Problem statement: Continue the interview transcript below about growing up as outsiders, starting right after its last line.
##### Supplied passage
It’s giving eggs with the fish eggs on top… The team was saying we literally should have just recorded our conversation last night. 

PE
I know, this is why I have been literally fighting for this interview. No shade Amelia. I would literally love to talk to you for some other thing, but me and Dogi have the best conversations. That’s really my sis. I feel like he never does this, and it’s so special because it’s our first story together. With our conversations, it’s like, they should be recorded. We’re laughing, we’re crying, we’re getting into it. So I’m happy that you guys let us do this.
Amelia Stevens

No, this is perfect. I didn’t know this was your first shoot together… If everyone’s ready, we can jump right in. The first thing that I thought might be nice to talk about is your shared experience of growing up in these loving families and multi-generational homes but at the same time being surrounded by people who didn’t look like you or share your experiences. Can you talk a bit about your early childhoods and natural dispositions, being little kids, being yappers, and talking to everyone? 

PE
I think something that Dogi and I really connect on is that we have pretty similar backgrounds. Dogi comes from an immigrant family, but everything else other than that is the same. Essentially, I grew up with a single mom… who was deeply, deeply, deeply dedicated to whoever I wanted to be, and I think that’s something that has really reinforced how I exist in the world because there was never this restriction on what was possible for me... This funny question that always gets asked, and a throughline that both Dogi and I experience as people who both occupy bigger bodies and different identities and things like that (we’re up and down cats), is like, “Where do you get your confidence from?” And it’s like, I could say it’s from resilience and all these things in my life, but it’s chiefly the fact that I grew up with a mom who always made me feel special, who always affirmed what was rare about me, outside of how I looked, so I think that gave me a really good starting point. I grew up in LA (which I have spoken about in other interviews, but it’s pretty important to my story). I didn’t grow up with any money, but I went to a lot of affluent, predominantly white, private schools. Very much so a scholarship kid, very much so an outsider. I mean, many humans feel that they don’t belong, but I felt that the very specific tenants that estrange you from belonging, I had. I was poor, I was chubby, I was Brown. I thought differently. I just existed in the world very differently, in these very specific ways. Like I said, everyone has their own experiences, but as a marginalised person, especially growing up in these spaces where I was super marginalised, I felt very alone—but I was also a very curious, creative child. I never steered away from drawing or painting, or writing, or wearing the clothes I wanted to wear, or doing what I wanted to do, which I feel is kind of a spiritual thing because there was no reason for me to be giving the way that I was giving! [All laugh]. I definitely felt like I was not like other people, but it wasn’t like I then tried to fit in. I got weirder. My childhood was dysfunctional and chaotic, but I’m obviously very grateful for it because it’s made me very resilient to life and adaptable to many different experiences. What about you babe?
##########
##### Collected material
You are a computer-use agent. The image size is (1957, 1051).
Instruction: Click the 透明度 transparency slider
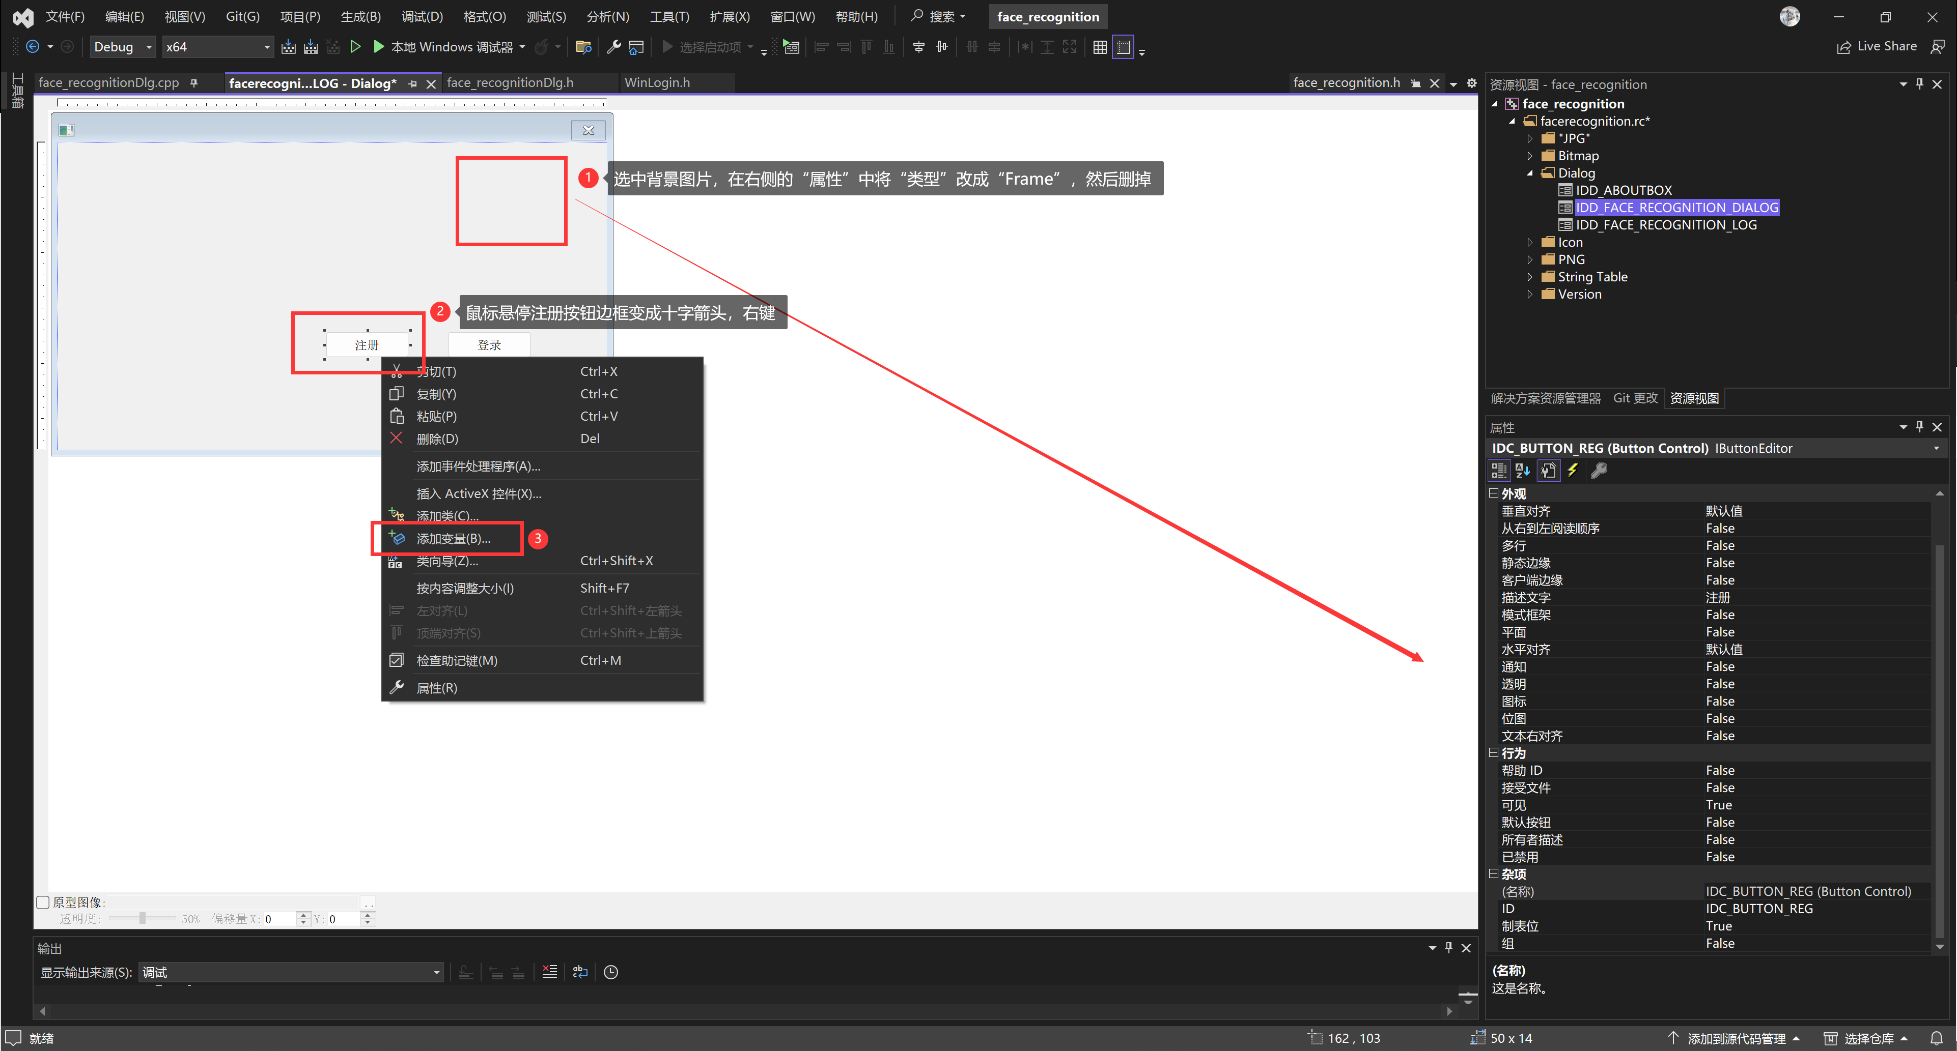[142, 919]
##########
Result of this exercise:
DN

Picking up on the last part, I’m super grateful that I literally had nothing but I had everything. One thing that P and I connected on from the very beginning, [was that] both of our parents did not win the lottery, but there was unconditional love and so much freedom to be whoever you wanted to be. I was chubby, I was weird, but I always had many friends. I always knew I was that bitch from a very young age. So when people ask, “When did you become confident?” I’m like, “Girl, I was never not confident.” I was always thinking I could be the president. In third grade, they asked me what I wanted to be and I was like, “The president of the world.” And I kind of still want to be… I was also going to school in the West side, the chic side, the posh side. Everyone was being dropped off in Range Rovers, and here was I being dropped off by the subway, taking an hour to get to school, and everyone else was like, “Oh, just got out of bed 10 minutes ago.” Those little things, they actually didn’t affect me in a negative way… I had things that other parents didn’t give their kids, which was love, affirmations, all those little details that I think made my character pretty much firm. Like, I hate a bitch with no backbone. [All laugh]. We both hate that! I think you build a backbone off seeing how your parents operate, how people treat you, how people treat your parents, and how people treat your social status… When you’re not in the same bracket of social life, things can get really dark, really quickly—especially in high school—but they didn’t because my character was really shining through. I think this is where we both always connected. It’s like, it’s us and it’s always going to be us. 

PE
Yes, and the freaks find the freaks!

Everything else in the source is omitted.